_TASK INSTRUCTIONS_
Retype, without changes or pictures, only the lines that begin at the one containing "At what coordinates should I click to accomplish: Toggle" and end at the last line of the records that follow.
━━ STUDY MATERIAL
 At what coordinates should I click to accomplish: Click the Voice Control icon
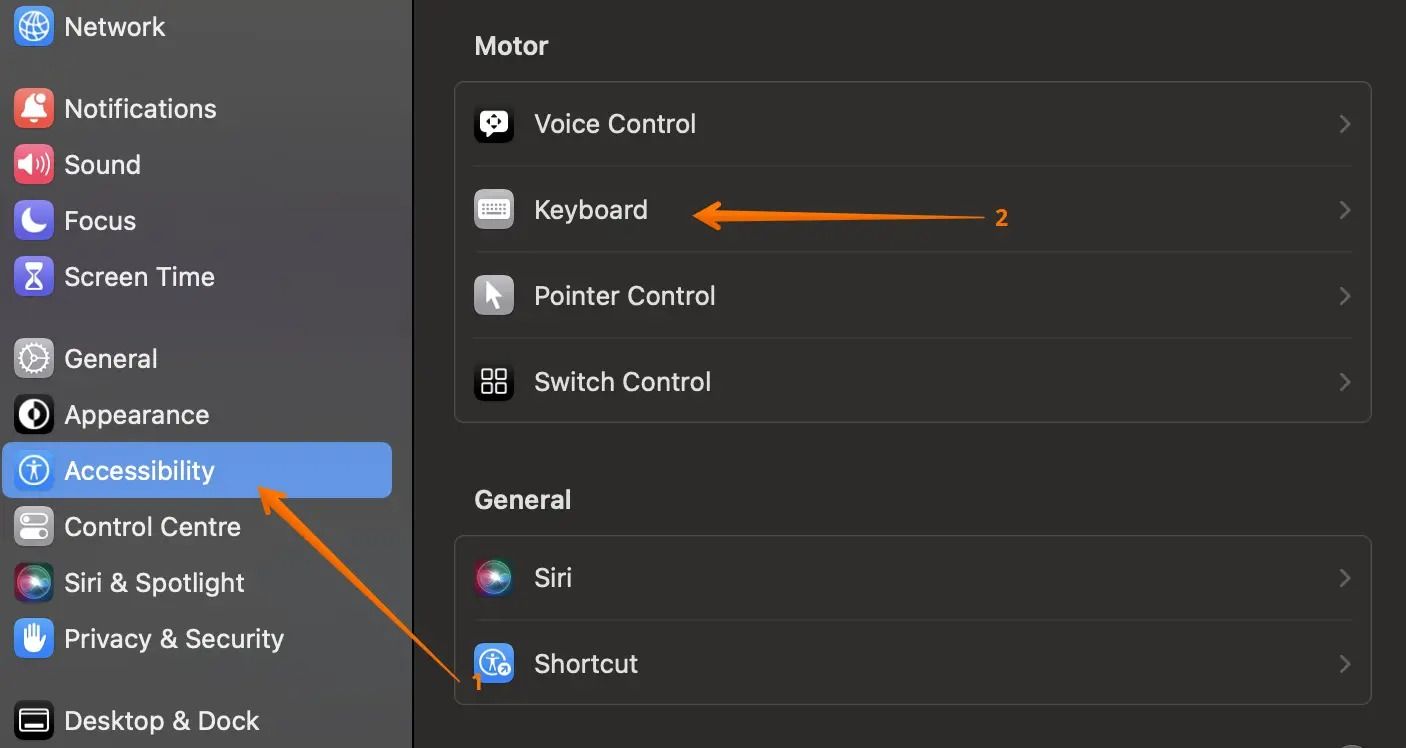(494, 124)
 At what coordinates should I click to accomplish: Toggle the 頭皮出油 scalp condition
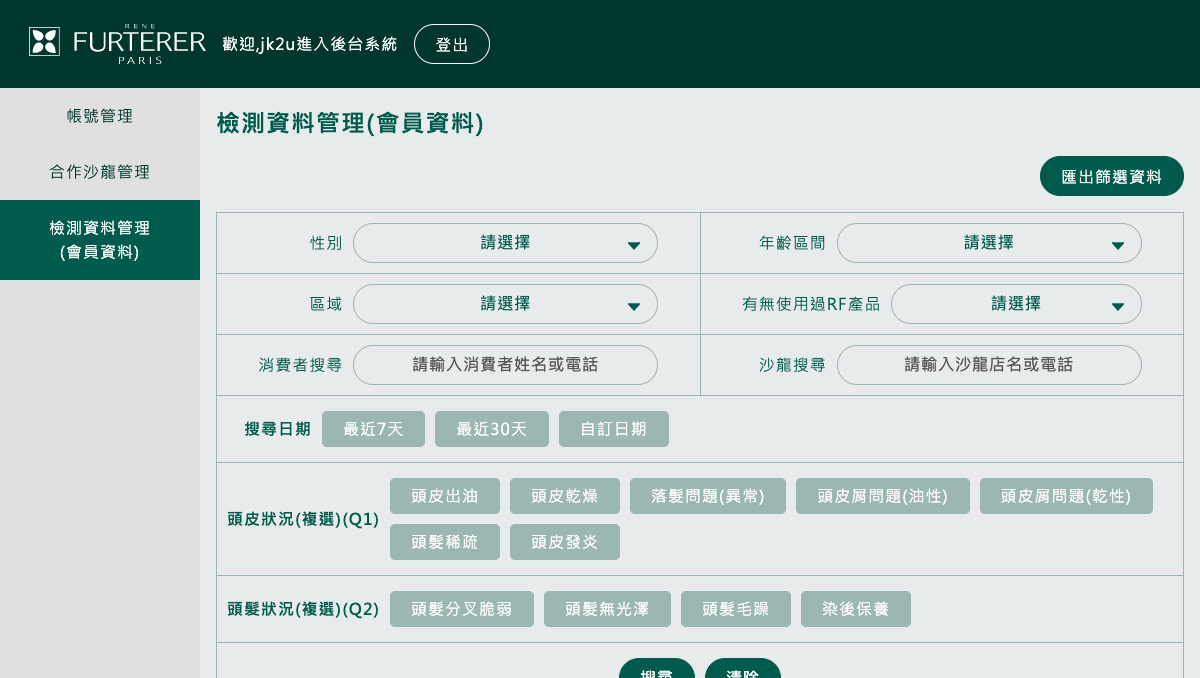[x=444, y=495]
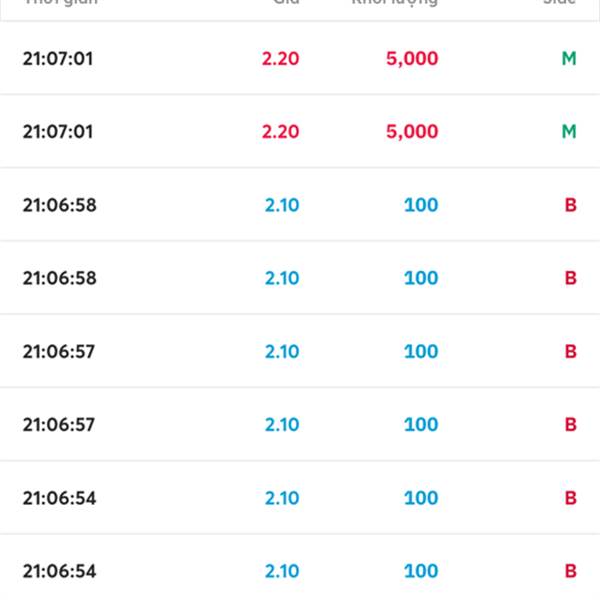Select the first 21:06:57 trade timestamp
Screen dimensions: 600x600
pyautogui.click(x=60, y=351)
━━━━
_TASK RESULT_
 At what coordinates should I click to accomplish: Toggle the 頭皮出油 scalp condition
[x=444, y=495]
Select the first 21:06:57 trade timestamp
Screen dimensions: 600x600
pyautogui.click(x=60, y=351)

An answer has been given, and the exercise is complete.